Ms. MADDOW: Do you think that my tone on this show is equivalent to people calling Barack Obama somebody who pals around with terrorists, people yelling from the audience at McCain-Palin rallies, bomb Obama. Are you accusing me of an equivalence in tone?
Mr. FRUM: I think the question is, given the small plate of responsibility that you personally have, how do you manage that responsibility?
ADLER: Maddow says she is giving real information but in a funny and acerbic way.
Mr. REM RIDER (Editor, American Journalism Review): She's funny. She's thoughtful and smart and doesn't seem to be following a script.
ADLER: Rem Rider is the editor of the American Journalism Review, a bi-monthly magazine that critics the performance of the news media. He says, as a nation, we seem to want more and more to have our views reinforced.
Mr. RIDER: If there's going to be a very successful cable outlet on one side, there's nothing wrong with having one on the other side. What's unfortunate, though, is that - you know, it's not in a vacuum. This kind of reflects and reinforces the, you know, increasingly partisan nature of our politics.
ADLER: Rachel Maddow says, for her, the issue is not left or right. She says MSNBC has promoted hosts that are characters, whether it be Joe Scarborough or Keith Olbermann or Chris Matthews. Here is what it feels like, she says, from inside the network.
Ms. MADDOW: Feel free to broadcast from somewhere beyond the middle of the bell curve. Don't try to seem like every man. Try to be a real person. And so for me, yeah, part of that is that I'm liberal. But there's so many other ways that I'm in a very specific place on that curve. I'm young. I'm female. You know, I've got a background as an AIDs activist.
ADLER: You're a lesbian?
Ms. MADDOW: There's that gay thing, indeed, and I'm out about it. There are so many ways that you can be not trying to represent some mythical mainstream.

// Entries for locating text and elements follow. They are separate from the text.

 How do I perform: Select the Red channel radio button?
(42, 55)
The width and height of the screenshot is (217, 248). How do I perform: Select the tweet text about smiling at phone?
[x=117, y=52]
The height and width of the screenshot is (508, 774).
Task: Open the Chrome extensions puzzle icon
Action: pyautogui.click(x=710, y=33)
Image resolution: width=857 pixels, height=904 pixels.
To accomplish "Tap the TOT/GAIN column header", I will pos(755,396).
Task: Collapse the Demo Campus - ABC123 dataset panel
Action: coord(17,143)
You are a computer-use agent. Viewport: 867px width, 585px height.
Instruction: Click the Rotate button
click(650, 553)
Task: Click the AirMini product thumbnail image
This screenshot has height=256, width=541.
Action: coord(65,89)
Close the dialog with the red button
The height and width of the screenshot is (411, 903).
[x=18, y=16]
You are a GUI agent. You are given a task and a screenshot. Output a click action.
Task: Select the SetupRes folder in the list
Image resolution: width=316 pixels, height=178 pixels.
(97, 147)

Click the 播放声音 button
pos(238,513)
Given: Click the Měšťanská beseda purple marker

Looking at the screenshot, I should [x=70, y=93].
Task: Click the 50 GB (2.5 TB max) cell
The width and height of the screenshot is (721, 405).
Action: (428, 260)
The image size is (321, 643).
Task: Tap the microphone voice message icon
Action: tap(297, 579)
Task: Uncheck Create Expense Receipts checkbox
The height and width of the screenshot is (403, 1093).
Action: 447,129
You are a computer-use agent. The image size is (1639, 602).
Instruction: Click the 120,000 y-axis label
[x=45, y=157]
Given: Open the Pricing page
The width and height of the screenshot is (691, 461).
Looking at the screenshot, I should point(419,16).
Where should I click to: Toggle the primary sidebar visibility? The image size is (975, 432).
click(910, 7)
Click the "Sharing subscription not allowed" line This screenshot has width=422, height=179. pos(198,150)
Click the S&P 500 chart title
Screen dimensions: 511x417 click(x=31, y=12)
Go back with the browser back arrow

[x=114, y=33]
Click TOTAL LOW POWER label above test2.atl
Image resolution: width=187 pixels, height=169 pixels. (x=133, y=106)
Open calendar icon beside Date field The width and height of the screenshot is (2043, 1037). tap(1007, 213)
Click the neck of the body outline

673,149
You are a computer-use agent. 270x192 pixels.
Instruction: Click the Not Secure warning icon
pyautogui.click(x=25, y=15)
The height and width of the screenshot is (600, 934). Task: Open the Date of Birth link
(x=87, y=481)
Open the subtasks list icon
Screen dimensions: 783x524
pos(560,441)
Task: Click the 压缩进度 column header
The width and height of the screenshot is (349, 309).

ADLER: But opinionated personalities are a cable mainstay, even if her collection of attributes is unique. Rachel Maddow says she's just learning to do this thing called television. The day I interviewed her, she said she'd had two hours of sleep. She's trying to pace herself.
Ms. MADDOW: Who knows how long this is going to last. I won the job lottery. I got my own TV show in an election year on a network that knows exactly who I am. And I have no idea like when I am going to wake up from this dream, but while I am in it, I want to try to do something I am really proud of.
ADLER: As for sleep, Maddow says she'll get some November 5th. Margot Adler, NPR News, New York.